TensorFlowでAutoencoderを実装してみた #Python

きっかけ

Autoencoder（自己符号化器）は他のネットワークモデルに比べるとやや地味な存在である．文献「深層学習」（岡谷氏著，講談社）では第５章に登場するが，

自己符号化器とは，目標出力を伴わない，入力だけの訓練データを使った教師なし学習により，データをよく表す特徴を獲得し，ひいてはデータのよい表現方法を得ることを目標とするニューラルネットです．ディープネットの事前学習，すなわちその重みのよい初期値を得る目的にも利用されます．

と説明されている．「事前学習」を実施する機会はあまりなさそう，ということでこの章は目を通すにとどめ，次の章，畳込みニューラルネット(CNN)や再帰型ニューラルネット(RNN)の章に進む方も多いと思われる．

ただよく調べると，事前学習の他にもAutoencoderの使用目的として以下があるようだ．

データ圧縮．
データノイズ除去．（Denoising Autoencoder）
画像の区画分割（Semantic Segmentation - 画像の中身を認識した上でのセグメンテーション）

現在，Kaggleでは医療画像に関するコンペ(Ultrasound Nerve)が行われているが，Autoencoderを使った手法が本命になるとフォーラムで発言されていた．それならばということで，勉強のため，MNIST（手書き数字データ）を題材にAutoencoderを実装してみることにした．

KerasのAutoencoderに関する記事

ツールとしてTensowFlowを考えたが，残念ながらTensorFlowドキュメント，特にTutorialにはAutoencoderはない．別のDeep Learningフレームワーク，Kerasにブログ記事としてAutoencoderが取り上げられており，それが非常に参考になった．

Building Autoencoders in Keras : http://blog.keras.io/building-autoencoders-in-keras.html

この中には，さまざまな種類のAutoencoderについて分かりやすく説明がされている．まず，これを写経して理解を深め，次に，この中から次の二つをTensorFlowに移植してみた．

一番シンプルなAutoencoder
畳込みAutoencoder

特に「畳込みAutoencoder」の方では，通常の畳込み予測モデル(CNN)で行う，「畳込み」-> 「プーリング」の，（画像のチャネル数を増やしながら）画像サイズを小さくする処理の逆，（画像のチャネル数を減らしながら）画像サイズを大きくしていく処理がAutoencoderで必要となるので，ここのところでいろいろ悩むこととなった．

（以下，TensorFlowによる実装の話になりますが，上記のKerasブログ記事にはAutoencoderに関する内容のみならず，KerasでTensorBoardを使う方法等，とてもためになる情報が紹介されています．ぜひ参照ください．）
（本記事のプログラミング環境は，Python 2.7.11, Keras 1.0.5, TensorFlow 0.9.0rc0 になります．）

一番シンプルなAutoencoder

Kerasのブログ記事でも最初に登場する．入力から重みw，バイアスbを使って中間層を生成し，そこからまた別の重みw'，バイアスb'を使って入力データを再生成するというモデル．Kerasでのモデル部分のコードは，以下の通り．

# this is our input placeholder
input_img = Input(shape=(784,))
# "encoded" is the encoded representation of the input
encoded = Dense(encoding_dim, activation='relu')(input_img)
# "decoded" is the lossy reconstruction of the input
decoded = Dense(784, activation='sigmoid')(encoded)
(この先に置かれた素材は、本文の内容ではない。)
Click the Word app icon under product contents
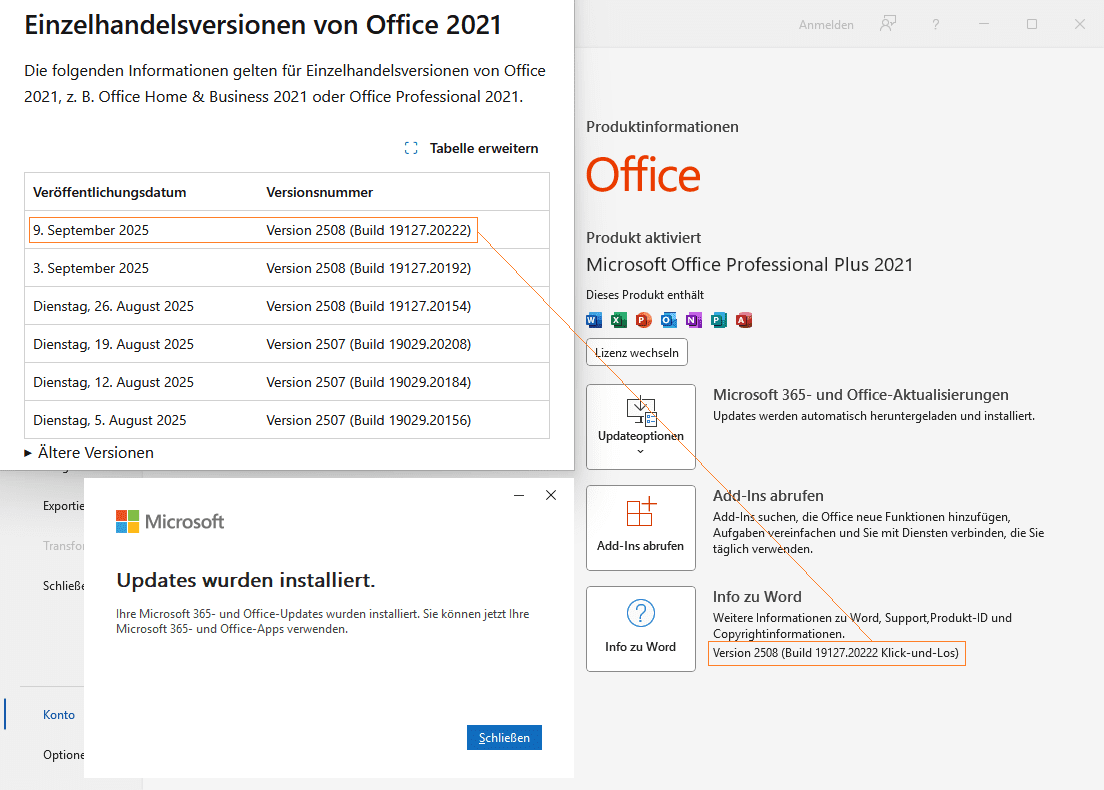This screenshot has height=790, width=1104. pos(594,320)
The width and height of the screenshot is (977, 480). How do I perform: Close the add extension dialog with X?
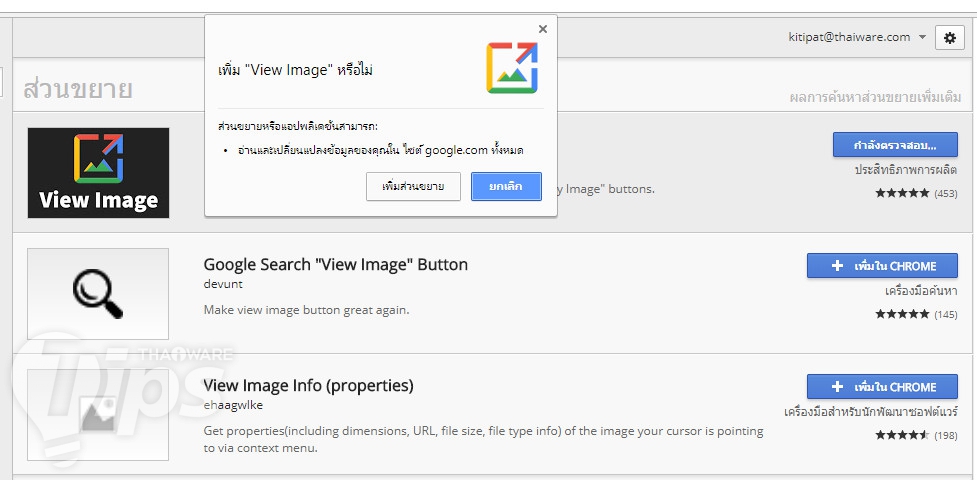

# this model maps an input to its reconstruction
autoencoder = Model(input=input_img, output=decoded)

# this model maps an input to its encoded representation
encoder = Model(input=input_img, output=encoded)

# create a placeholder for an encoded (32-dimensional) input
encoded_input = Input(shape=(encoding_dim,))
# retrieve the last layer of the autoencoder model
decoder_layer = autoencoder.layers[-1]
# create the decoder model
decoder = Model(input=encoded_input, output=decoder_layer(encoded_input))

autoencoder.compile(optimizer='adadelta', loss='binary_crossentropy')

Keras（特にSequential model API）ではネットワークの入力側から出力側に向けてモデルを記述していく．上記は，入力からフル結合層（Dense())で中間値を求め，そこからすぐに折り返してフル結合層を経てデコード値を求めている．

これをTensorFlowに直すと以下のようになる．

# Variables
x = tf.placeholder("float", [None, 784])
y_ = tf.placeholder("float", [None, 10])

w_enc = tf.Variable(tf.random_normal([784, 625], mean=0.0, stddev=0.05))
w_dec = tf.Variable(tf.random_normal([625, 784], mean=0.0, stddev=0.05))
# w_dec = tf.transpose(w_enc) # if you use tied weights
b_enc = tf.Variable(tf.zeros([625]))
b_dec = tf.Variable(tf.zeros([784]))

# Create the model
def model(X, w_e, b_e, w_d, b_d):
    encoded = tf.sigmoid(tf.matmul(X, w_e) + b_e)
    decoded = tf.sigmoid(tf.matmul(encoded, w_d) + b_d)

    return encoded, decoded

encoded, decoded = model(x, w_enc, b_enc, w_dec, b_dec)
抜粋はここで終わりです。